What Is the Business Value of Correlation Analysis
What Is the Business Value of Correlation Analysis

Contents
- Introduction
Correlation analysis SPSS is a significant concept that is used in examining data gathered to assist leaders in gaining useful insight regarding the relationship among various business outcomes. The relationship between outcomes in business is to be understood in making functional decisions that can boost the growth of the business. In finding correlation coefficients or performing correlation analysis in business, SPSS software is always used. For instance, a business may be involved in analysing trends of sales of their products to determine whether the lower pricing strategy is effective over the higher pricing strategy to improve sales in the given period. In case the pattern is determined, the leaders can make effective decisions regarding the optimal price to be set for the products to get the desired level of sales in the market. Correlation in other words can be referred to as the identification of repeated patterns as more than one instance is required for creating a correlation. During the execution of a correlation analysis, the increased availability of data points assures increased results of the analysis. This is essential in gathering sufficient knowledge before relying on correlation in making decisions for business purposes.
Value of Correlation Analysis in Business
In linear correlation data analysis SPSS which occurs between two variables, the strength is identified by the extent to which they can move together within a data set. The use of Pearson’s correlation coefficient analysis indicates that the correlation values are between -1 and +1. The weaker correlations indicate values near 0 whereas the stronger correlation is present near the values of +1 or -1. The weaker correlation is indicated to have less power of prediction but is useful in making valuable insights regarding business outcomes. The poor strength of the correlation coefficient does not indicate that the values gathered are useless. It indicates that there may be an option for the organisation to make cost savings by analysing the data. For instance, an organisation notices that the relation between radio Ads, the amount of money spent on marketing, and sales boosts are not found to be strongly correlated. It indicates that the organisation is to decide on lowering advertisement to be done through radio regarding the products to save the unnecessary cost of advertising and invest the money in other forms of online promotion of products.

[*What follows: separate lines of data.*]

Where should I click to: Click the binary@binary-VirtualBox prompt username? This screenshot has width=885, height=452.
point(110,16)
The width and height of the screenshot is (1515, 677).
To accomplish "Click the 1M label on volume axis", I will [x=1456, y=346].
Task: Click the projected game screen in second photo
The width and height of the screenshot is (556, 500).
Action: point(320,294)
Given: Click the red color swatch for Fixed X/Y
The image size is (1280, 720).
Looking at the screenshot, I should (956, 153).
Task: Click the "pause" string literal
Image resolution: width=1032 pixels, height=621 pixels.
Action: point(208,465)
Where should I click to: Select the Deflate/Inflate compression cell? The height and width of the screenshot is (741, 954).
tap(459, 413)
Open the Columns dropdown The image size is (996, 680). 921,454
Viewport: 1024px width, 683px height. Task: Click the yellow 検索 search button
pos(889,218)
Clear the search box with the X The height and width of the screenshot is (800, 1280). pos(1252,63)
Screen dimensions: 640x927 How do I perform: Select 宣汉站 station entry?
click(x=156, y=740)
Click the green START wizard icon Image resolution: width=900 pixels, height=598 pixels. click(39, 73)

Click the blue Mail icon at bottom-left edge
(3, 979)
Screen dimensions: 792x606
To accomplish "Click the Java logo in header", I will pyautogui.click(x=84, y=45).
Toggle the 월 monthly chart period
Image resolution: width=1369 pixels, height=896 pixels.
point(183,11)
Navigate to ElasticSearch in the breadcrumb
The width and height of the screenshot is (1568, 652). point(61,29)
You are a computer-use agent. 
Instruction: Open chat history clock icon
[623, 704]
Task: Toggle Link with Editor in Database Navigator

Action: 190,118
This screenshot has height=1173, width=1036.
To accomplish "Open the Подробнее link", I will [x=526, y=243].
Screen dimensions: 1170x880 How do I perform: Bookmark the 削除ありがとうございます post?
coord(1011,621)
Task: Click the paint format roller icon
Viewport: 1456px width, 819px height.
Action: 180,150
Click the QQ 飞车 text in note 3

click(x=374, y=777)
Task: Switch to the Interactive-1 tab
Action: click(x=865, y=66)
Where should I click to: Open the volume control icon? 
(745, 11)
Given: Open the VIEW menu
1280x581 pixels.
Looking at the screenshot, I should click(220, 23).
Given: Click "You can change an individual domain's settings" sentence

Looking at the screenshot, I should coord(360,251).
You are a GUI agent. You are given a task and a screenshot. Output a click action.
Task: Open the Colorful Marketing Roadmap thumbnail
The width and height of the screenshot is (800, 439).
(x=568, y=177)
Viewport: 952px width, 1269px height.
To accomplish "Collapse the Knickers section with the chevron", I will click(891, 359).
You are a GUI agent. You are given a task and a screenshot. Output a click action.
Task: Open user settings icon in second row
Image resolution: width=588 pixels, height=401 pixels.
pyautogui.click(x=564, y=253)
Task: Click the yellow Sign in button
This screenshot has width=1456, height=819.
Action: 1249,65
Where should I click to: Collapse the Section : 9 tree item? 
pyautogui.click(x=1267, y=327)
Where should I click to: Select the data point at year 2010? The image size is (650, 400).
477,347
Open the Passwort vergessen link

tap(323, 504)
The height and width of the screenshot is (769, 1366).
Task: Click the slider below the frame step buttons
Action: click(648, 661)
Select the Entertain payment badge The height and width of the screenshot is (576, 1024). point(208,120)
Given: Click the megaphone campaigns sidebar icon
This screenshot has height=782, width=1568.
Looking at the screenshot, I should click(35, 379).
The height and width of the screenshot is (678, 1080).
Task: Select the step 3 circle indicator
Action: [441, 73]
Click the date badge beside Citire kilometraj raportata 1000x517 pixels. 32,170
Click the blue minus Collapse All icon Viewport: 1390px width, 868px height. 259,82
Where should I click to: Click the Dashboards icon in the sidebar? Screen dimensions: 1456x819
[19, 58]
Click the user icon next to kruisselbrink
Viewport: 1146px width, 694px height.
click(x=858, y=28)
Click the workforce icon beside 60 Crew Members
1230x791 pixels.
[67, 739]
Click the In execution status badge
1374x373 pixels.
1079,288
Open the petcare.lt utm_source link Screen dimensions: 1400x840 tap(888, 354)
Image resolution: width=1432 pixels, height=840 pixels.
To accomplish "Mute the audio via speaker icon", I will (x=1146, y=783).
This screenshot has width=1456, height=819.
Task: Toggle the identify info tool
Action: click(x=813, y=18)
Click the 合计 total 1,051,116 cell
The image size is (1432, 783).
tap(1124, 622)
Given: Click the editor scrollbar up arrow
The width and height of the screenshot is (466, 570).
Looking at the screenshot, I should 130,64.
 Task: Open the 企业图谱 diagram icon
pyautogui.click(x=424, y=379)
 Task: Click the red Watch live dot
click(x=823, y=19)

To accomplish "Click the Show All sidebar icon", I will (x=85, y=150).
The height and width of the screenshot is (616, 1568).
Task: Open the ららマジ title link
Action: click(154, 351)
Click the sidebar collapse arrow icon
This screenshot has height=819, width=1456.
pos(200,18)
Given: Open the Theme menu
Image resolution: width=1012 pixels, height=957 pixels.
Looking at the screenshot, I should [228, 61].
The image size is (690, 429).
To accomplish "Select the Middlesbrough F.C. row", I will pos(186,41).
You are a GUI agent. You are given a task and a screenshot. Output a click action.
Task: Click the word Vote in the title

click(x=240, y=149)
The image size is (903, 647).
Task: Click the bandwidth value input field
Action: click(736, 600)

The correlation analysis can be divided into two main types which are positive and negative correlation data analysis. The positive correlation analysis which is often gathered through SPSS data analysis results indicates that one of the variables considered for analysis increases while the other also shows an increase. This nature of the relationship is often seen in healthy marketing performance and customer buying patterns. For example, a business can see a positive correlation analysis between their advertisement and sales indicating that their advertisement effort to promote the product has increased and sales also grew at the same time. The negative correlation analysis is one when one of the selected variables shows an increase while the other variable shows a decrease in analysis. For instance, higher quality customer services are effective in lowering complaints by customers. The relationship helps allow the business to examine the success of newly hired employees in offering customer services.